[Paper] 6D Pose Estimation via Keypoint Heatmap Regression with RGB-D Residual Neural Networks

Published: 3 days ago (May 8, 2026 at 01:47 PM EDT)

4 min read

Source: arXiv

Source: arXiv - 2605.08059v1

Overview

A new modular framework tackles the long‑standing challenge of 6‑DoF (degrees‑of‑freedom) object pose estimation by regressing keypoint heatmaps from RGB images and fusing depth when available. By pairing a lightweight YOLOv10m detector with a ResNet‑18‑based heatmap regressor, the authors push both accuracy and speed, achieving state‑of‑the‑art results on the LINEMOD benchmark.

Key Contributions

Hybrid detection‑plus‑heatmap pipeline – YOLOv10m for fast object bounding‑box detection, followed by a ResNet‑18 network that outputs 2‑D heatmaps for a set of predefined object keypoints.
Systematic keypoint selection study – Experiments comparing uniformly sampled surface points, 3‑D bounding‑box corners, and learned semantic points, quantifying their effect on pose error.
RGB‑D cross‑fusion architecture – A multi‑stage feature‑exchange module that lets RGB and depth streams interact early and late, boosting pose accuracy without a massive parameter increase.
Training tricks for robustness – Ablation of activation functions (ReLU vs. SiLU), cosine‑annealed learning‑rate schedules, and mixed‑precision training that collectively improve convergence.
Open‑source implementation – Full code, pretrained weights, and scripts for reproducing results are released on GitHub.

Methodology

Object Detection – A pretrained YOLOv10m model scans the scene and returns tight 2‑D bounding boxes for each target object.
Heatmap Regression – Inside each box, a ResNet‑18 backbone processes the cropped RGB patch and predicts a set of heatmaps, one per keypoint. Peaks in the heatmaps give the 2‑D image coordinates of the keypoints.
Pose Solving – The 2‑D keypoints are paired with their known 3‑D coordinates (from the object CAD model). A Perspective‑n‑Point (PnP) solver with RANSAC filters out outliers and returns the 6‑DoF pose (rotation + translation).
RGB‑D Fusion (optional) – When depth is available, the RGB and depth streams are merged through a cross‑fusion block that concatenates and linearly mixes features at three depths of the network, allowing the model to leverage geometric cues early on.

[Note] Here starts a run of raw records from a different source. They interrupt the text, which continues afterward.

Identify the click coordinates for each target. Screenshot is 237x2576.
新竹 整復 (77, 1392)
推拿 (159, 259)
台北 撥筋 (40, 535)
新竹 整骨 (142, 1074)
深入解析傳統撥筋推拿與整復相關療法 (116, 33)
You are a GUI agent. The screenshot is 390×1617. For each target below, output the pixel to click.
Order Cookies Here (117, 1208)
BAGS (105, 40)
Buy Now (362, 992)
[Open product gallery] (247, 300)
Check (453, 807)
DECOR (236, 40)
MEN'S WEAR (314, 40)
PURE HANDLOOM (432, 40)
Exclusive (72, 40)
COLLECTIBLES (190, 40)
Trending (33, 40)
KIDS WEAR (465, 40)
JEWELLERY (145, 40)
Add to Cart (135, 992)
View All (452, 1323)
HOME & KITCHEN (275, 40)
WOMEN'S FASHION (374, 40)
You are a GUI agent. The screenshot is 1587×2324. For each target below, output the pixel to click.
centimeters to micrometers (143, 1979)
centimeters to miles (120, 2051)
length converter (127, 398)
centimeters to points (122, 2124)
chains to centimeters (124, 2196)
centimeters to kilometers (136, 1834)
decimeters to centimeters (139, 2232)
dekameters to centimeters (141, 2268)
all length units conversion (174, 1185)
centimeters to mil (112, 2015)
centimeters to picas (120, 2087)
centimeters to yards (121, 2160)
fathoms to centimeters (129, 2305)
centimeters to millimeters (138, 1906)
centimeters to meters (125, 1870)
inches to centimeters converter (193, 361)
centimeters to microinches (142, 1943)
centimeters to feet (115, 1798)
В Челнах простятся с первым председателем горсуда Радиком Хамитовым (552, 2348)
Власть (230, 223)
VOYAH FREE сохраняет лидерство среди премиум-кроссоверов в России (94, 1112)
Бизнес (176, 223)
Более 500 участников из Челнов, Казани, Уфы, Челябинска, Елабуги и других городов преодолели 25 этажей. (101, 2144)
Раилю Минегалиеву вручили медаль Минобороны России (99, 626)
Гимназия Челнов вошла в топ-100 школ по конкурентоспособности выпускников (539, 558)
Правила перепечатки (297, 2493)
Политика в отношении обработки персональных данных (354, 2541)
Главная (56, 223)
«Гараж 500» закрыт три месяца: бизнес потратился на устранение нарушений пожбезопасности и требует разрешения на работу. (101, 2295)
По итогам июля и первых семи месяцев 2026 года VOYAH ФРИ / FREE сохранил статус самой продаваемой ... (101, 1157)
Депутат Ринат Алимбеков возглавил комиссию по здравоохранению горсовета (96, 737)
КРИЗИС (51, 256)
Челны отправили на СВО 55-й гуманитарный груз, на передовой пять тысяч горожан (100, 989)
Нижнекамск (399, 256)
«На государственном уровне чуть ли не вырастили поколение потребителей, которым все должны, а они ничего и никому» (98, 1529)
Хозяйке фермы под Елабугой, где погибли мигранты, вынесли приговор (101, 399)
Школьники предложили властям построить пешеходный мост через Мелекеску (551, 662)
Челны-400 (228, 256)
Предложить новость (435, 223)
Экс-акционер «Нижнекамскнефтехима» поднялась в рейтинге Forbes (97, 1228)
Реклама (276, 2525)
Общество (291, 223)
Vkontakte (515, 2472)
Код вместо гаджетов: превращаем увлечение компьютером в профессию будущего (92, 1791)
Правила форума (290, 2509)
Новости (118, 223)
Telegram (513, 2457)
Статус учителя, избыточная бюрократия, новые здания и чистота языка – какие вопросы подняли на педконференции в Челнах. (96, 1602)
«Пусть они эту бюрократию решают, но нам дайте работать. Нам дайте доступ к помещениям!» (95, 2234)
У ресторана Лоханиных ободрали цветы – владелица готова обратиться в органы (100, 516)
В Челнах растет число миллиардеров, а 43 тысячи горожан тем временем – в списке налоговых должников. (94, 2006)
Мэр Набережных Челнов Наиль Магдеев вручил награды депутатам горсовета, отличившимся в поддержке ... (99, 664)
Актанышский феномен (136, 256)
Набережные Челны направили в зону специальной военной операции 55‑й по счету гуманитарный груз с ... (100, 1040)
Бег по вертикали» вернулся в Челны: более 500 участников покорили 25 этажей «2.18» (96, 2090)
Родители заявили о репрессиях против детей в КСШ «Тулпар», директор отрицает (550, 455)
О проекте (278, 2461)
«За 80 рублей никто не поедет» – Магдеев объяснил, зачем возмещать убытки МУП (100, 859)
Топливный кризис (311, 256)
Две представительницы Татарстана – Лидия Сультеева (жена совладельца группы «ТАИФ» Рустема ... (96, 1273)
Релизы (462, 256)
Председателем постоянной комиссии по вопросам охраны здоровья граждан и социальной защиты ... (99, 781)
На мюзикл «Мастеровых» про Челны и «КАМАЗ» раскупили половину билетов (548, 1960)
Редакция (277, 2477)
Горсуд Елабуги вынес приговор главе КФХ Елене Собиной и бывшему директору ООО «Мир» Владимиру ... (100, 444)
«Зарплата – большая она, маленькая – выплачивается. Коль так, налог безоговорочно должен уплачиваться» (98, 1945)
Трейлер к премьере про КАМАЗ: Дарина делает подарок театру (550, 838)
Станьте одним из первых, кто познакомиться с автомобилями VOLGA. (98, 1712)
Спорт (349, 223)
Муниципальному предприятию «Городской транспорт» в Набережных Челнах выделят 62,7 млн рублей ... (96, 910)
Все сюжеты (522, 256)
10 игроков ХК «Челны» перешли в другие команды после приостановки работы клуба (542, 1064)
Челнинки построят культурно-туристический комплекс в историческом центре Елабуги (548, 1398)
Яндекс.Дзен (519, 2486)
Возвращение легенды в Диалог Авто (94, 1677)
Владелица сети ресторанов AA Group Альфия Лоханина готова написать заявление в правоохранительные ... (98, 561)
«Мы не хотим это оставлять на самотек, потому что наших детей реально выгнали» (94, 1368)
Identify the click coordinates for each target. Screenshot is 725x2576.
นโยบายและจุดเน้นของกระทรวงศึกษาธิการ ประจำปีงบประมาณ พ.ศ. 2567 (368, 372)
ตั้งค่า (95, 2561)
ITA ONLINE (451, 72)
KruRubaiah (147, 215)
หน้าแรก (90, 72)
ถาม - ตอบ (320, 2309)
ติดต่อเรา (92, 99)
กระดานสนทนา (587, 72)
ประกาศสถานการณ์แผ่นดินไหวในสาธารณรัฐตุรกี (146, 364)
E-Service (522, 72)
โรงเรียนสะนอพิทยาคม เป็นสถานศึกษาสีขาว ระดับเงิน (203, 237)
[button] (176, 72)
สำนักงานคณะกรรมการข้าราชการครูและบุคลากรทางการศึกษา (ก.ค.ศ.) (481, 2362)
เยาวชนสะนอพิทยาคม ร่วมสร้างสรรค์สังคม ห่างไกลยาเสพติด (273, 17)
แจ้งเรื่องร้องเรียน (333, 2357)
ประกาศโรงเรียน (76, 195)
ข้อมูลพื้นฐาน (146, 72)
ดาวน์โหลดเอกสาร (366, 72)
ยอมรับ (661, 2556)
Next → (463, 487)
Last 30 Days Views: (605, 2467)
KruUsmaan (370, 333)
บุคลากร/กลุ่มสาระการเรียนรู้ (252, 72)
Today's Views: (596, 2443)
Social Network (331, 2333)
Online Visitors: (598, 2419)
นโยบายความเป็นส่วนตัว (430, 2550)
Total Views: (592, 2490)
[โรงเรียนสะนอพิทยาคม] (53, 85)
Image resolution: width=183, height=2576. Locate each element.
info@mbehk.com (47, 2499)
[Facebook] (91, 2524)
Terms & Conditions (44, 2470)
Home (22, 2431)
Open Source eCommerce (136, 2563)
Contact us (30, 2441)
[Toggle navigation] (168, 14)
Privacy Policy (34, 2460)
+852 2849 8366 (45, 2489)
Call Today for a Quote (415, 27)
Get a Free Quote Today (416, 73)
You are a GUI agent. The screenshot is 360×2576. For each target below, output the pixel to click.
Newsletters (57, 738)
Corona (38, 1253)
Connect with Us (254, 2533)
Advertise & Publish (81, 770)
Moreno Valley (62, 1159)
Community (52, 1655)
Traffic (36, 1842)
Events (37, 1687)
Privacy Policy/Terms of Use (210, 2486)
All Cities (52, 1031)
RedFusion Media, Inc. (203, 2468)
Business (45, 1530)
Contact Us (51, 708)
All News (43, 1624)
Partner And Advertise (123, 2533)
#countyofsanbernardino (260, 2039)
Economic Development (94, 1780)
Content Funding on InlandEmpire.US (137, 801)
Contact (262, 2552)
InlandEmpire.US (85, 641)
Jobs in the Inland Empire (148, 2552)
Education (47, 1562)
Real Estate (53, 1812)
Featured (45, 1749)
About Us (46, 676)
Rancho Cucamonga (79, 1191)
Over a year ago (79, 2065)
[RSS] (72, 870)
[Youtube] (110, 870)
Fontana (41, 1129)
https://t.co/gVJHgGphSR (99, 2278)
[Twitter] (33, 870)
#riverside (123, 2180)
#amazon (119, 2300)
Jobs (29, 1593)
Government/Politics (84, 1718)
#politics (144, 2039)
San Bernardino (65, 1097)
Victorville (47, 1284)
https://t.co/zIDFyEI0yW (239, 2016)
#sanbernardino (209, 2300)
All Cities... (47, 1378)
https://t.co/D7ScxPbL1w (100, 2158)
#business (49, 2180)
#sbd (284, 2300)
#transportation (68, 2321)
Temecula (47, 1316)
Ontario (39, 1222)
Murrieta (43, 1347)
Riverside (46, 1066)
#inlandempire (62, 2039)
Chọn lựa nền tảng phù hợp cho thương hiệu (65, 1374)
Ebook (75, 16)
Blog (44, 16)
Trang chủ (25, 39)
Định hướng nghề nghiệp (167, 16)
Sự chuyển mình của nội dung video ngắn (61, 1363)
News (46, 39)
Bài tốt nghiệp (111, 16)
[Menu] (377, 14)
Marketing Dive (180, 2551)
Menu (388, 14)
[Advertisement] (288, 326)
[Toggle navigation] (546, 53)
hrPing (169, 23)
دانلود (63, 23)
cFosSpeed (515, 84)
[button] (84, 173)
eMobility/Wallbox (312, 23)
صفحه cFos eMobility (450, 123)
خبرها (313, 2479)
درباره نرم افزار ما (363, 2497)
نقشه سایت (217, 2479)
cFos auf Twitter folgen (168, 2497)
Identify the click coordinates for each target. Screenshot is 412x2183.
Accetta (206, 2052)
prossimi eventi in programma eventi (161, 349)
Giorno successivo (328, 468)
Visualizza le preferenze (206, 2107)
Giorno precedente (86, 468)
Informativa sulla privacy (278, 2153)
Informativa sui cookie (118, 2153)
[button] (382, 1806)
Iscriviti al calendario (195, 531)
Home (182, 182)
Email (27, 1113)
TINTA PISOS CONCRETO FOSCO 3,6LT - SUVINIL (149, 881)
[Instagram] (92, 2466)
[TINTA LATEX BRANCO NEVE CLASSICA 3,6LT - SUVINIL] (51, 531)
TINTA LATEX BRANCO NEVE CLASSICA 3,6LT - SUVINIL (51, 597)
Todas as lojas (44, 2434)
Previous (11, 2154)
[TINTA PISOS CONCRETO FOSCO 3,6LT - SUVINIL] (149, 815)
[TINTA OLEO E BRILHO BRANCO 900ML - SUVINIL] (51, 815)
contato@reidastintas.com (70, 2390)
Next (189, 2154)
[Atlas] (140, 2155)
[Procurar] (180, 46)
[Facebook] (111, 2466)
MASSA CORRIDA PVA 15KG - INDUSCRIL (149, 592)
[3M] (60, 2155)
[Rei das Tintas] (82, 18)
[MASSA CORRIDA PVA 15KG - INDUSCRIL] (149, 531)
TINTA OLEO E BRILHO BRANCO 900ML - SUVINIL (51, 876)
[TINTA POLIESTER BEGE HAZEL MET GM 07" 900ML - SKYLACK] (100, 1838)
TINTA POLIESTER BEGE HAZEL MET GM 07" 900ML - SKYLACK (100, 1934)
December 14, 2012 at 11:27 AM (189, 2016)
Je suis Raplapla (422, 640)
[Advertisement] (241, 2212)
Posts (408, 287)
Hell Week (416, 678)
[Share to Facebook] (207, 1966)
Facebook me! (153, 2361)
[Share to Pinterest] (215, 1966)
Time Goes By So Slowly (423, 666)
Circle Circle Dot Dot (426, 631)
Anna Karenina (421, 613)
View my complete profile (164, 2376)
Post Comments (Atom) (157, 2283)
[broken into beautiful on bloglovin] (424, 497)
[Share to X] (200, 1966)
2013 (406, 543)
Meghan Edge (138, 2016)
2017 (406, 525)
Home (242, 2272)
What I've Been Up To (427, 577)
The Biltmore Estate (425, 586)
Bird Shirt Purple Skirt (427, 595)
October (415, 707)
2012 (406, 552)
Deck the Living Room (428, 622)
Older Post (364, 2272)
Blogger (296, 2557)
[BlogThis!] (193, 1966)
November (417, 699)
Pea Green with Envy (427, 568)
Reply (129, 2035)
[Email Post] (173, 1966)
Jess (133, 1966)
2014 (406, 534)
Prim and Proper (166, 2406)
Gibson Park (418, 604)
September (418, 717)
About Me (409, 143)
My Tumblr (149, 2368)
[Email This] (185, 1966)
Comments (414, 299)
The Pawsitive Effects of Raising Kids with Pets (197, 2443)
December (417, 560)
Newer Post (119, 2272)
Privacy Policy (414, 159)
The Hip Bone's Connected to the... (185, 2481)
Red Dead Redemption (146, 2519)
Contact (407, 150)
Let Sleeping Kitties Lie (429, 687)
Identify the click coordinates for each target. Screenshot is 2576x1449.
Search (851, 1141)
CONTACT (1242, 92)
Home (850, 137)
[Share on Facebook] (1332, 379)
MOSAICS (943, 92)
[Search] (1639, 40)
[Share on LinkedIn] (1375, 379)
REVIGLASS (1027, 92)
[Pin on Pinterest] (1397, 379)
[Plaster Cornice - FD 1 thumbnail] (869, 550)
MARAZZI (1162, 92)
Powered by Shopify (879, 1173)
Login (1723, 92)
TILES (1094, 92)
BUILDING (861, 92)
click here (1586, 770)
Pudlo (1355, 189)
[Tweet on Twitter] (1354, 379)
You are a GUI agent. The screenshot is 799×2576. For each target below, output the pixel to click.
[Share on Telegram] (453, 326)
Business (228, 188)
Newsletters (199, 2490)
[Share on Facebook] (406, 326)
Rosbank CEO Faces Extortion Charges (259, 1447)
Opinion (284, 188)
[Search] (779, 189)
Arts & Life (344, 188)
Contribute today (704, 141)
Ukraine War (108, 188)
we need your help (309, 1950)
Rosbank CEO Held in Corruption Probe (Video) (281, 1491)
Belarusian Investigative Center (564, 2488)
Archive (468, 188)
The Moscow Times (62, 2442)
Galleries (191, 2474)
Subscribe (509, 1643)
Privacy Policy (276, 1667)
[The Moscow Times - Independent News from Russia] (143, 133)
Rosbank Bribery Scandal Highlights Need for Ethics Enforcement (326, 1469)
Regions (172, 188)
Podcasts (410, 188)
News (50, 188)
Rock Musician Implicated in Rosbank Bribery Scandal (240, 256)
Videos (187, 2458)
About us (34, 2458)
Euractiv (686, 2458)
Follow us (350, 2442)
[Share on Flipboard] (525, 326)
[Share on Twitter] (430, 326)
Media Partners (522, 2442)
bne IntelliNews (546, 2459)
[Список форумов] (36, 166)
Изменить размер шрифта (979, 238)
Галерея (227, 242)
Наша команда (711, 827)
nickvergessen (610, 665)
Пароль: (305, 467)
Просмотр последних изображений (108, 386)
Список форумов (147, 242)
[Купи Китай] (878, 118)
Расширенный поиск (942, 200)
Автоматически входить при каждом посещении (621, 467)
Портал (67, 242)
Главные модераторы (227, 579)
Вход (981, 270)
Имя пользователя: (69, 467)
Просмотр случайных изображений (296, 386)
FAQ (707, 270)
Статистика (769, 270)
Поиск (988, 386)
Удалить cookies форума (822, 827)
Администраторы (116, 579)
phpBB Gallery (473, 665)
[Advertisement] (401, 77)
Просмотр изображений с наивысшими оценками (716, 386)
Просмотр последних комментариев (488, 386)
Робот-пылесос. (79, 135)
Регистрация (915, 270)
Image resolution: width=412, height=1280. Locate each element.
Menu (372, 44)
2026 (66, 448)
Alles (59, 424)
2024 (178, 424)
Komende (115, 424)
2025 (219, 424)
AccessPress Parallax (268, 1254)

All components are trained end‑to‑end (except the detector, which is frozen) using a combination of mean‑square error on heatmaps and a pose‑aware loss that penalizes large reprojection errors.

Results & Findings

Model	Input	Mean ADD‑A (LINEMOD)	Inference time (ms)
RGB‑only (baseline)	RGB	84.5 %	~28
RGB‑only (best activations)	RGB	86.2 %	~30
RGB‑D Fusion	RGB + Depth	92.4 %	~35

Keypoint selection matters – Using surface points that are well‑distributed across the object yields ~3 % higher ADD‑A than using only the 8 bounding‑box corners.
Depth adds a big boost – The cross‑fusion design improves pose accuracy by ~8 % absolute while adding only ~7 ms overhead.
Training tricks pay off – Switching to SiLU activation and cosine‑annealing learning rates contributed ~1.5 % gain in the RGB‑only model.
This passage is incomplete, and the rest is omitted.